_PROMPT:_
Revise the lines of every item, replacing "Locate an element on the screen" with "Find an element on the screen" and keeping everything else unchanged.

[Dataset rows]

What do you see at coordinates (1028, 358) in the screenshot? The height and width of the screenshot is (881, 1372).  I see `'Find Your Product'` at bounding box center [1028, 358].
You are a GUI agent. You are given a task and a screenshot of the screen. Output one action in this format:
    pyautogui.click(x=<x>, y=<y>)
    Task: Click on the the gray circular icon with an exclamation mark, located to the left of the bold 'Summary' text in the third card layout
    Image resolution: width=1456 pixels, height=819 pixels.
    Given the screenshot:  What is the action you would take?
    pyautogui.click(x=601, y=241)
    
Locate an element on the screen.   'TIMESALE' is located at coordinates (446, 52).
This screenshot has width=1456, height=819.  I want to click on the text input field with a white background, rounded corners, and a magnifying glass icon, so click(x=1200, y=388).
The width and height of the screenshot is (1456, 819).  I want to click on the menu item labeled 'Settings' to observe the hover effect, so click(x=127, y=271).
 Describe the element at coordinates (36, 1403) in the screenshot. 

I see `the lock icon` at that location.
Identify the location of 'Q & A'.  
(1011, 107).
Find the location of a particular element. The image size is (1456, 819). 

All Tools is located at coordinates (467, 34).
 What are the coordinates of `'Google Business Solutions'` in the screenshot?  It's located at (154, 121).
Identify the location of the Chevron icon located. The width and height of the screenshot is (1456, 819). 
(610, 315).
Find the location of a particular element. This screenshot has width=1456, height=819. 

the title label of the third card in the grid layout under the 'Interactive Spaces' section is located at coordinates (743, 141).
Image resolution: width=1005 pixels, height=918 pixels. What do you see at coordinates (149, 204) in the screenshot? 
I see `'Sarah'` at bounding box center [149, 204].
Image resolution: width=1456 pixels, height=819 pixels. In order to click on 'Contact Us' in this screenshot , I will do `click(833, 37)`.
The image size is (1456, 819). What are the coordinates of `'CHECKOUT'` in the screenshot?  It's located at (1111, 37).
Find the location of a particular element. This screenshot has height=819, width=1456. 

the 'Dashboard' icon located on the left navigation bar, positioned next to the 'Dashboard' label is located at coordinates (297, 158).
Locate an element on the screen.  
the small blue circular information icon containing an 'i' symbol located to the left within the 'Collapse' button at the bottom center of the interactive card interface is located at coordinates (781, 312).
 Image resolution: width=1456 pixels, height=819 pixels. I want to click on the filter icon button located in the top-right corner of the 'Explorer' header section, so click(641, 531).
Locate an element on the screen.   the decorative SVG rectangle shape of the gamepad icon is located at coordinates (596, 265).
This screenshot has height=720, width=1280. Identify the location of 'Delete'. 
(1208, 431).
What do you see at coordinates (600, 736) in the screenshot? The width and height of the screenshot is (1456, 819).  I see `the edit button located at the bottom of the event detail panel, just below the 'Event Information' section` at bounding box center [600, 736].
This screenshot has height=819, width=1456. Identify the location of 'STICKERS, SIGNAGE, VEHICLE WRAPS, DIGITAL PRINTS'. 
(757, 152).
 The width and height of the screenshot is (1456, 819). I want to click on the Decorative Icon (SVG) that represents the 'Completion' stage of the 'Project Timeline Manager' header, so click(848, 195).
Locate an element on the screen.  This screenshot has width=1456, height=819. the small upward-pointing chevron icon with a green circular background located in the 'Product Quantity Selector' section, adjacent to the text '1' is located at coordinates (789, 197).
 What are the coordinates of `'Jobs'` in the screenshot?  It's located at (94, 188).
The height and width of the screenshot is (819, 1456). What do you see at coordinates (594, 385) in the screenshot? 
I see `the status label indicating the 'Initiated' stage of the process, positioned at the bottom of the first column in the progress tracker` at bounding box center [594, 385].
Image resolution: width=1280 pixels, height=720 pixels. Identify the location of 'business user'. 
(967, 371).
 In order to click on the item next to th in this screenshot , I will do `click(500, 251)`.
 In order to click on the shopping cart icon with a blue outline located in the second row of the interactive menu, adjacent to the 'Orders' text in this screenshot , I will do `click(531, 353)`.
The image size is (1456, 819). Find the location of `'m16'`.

_FINAL ANSWER:_
What do you see at coordinates (1028, 358) in the screenshot? The height and width of the screenshot is (881, 1372).  I see `'Find Your Product'` at bounding box center [1028, 358].
You are a GUI agent. You are given a task and a screenshot of the screen. Output one action in this format:
    pyautogui.click(x=<x>, y=<y>)
    Task: Click on the the gray circular icon with an exclamation mark, located to the left of the bold 'Summary' text in the third card layout
    Image resolution: width=1456 pixels, height=819 pixels.
    Given the screenshot:  What is the action you would take?
    pyautogui.click(x=601, y=241)
    
Find an element on the screen.   'TIMESALE' is located at coordinates (446, 52).
This screenshot has width=1456, height=819.  I want to click on the text input field with a white background, rounded corners, and a magnifying glass icon, so click(x=1200, y=388).
The width and height of the screenshot is (1456, 819).  I want to click on the menu item labeled 'Settings' to observe the hover effect, so click(x=127, y=271).
 Describe the element at coordinates (36, 1403) in the screenshot. 

I see `the lock icon` at that location.
Identify the location of 'Q & A'.  
(1011, 107).
Find the location of a particular element. The image size is (1456, 819). 

All Tools is located at coordinates (467, 34).
 What are the coordinates of `'Google Business Solutions'` in the screenshot?  It's located at (154, 121).
Identify the location of the Chevron icon located. The width and height of the screenshot is (1456, 819). 
(610, 315).
Find the location of a particular element. This screenshot has width=1456, height=819. 

the title label of the third card in the grid layout under the 'Interactive Spaces' section is located at coordinates (743, 141).
Image resolution: width=1005 pixels, height=918 pixels. What do you see at coordinates (149, 204) in the screenshot? 
I see `'Sarah'` at bounding box center [149, 204].
Image resolution: width=1456 pixels, height=819 pixels. In order to click on 'Contact Us' in this screenshot , I will do `click(833, 37)`.
The image size is (1456, 819). What are the coordinates of `'CHECKOUT'` in the screenshot?  It's located at (1111, 37).
Find the location of a particular element. This screenshot has height=819, width=1456. 

the 'Dashboard' icon located on the left navigation bar, positioned next to the 'Dashboard' label is located at coordinates (297, 158).
Find an element on the screen.  
the small blue circular information icon containing an 'i' symbol located to the left within the 'Collapse' button at the bottom center of the interactive card interface is located at coordinates (781, 312).
 Image resolution: width=1456 pixels, height=819 pixels. I want to click on the filter icon button located in the top-right corner of the 'Explorer' header section, so click(641, 531).
Find an element on the screen.   the decorative SVG rectangle shape of the gamepad icon is located at coordinates (596, 265).
This screenshot has height=720, width=1280. Identify the location of 'Delete'. 
(1208, 431).
What do you see at coordinates (600, 736) in the screenshot? The width and height of the screenshot is (1456, 819).  I see `the edit button located at the bottom of the event detail panel, just below the 'Event Information' section` at bounding box center [600, 736].
This screenshot has height=819, width=1456. Identify the location of 'STICKERS, SIGNAGE, VEHICLE WRAPS, DIGITAL PRINTS'. 
(757, 152).
 The width and height of the screenshot is (1456, 819). I want to click on the Decorative Icon (SVG) that represents the 'Completion' stage of the 'Project Timeline Manager' header, so click(848, 195).
Find an element on the screen.  This screenshot has width=1456, height=819. the small upward-pointing chevron icon with a green circular background located in the 'Product Quantity Selector' section, adjacent to the text '1' is located at coordinates (789, 197).
 What are the coordinates of `'Jobs'` in the screenshot?  It's located at (94, 188).
The height and width of the screenshot is (819, 1456). What do you see at coordinates (594, 385) in the screenshot? 
I see `the status label indicating the 'Initiated' stage of the process, positioned at the bottom of the first column in the progress tracker` at bounding box center [594, 385].
Image resolution: width=1280 pixels, height=720 pixels. Identify the location of 'business user'. 
(967, 371).
 In order to click on the item next to th in this screenshot , I will do `click(500, 251)`.
 In order to click on the shopping cart icon with a blue outline located in the second row of the interactive menu, adjacent to the 'Orders' text in this screenshot , I will do `click(531, 353)`.
The image size is (1456, 819). Find the location of `'m16'`.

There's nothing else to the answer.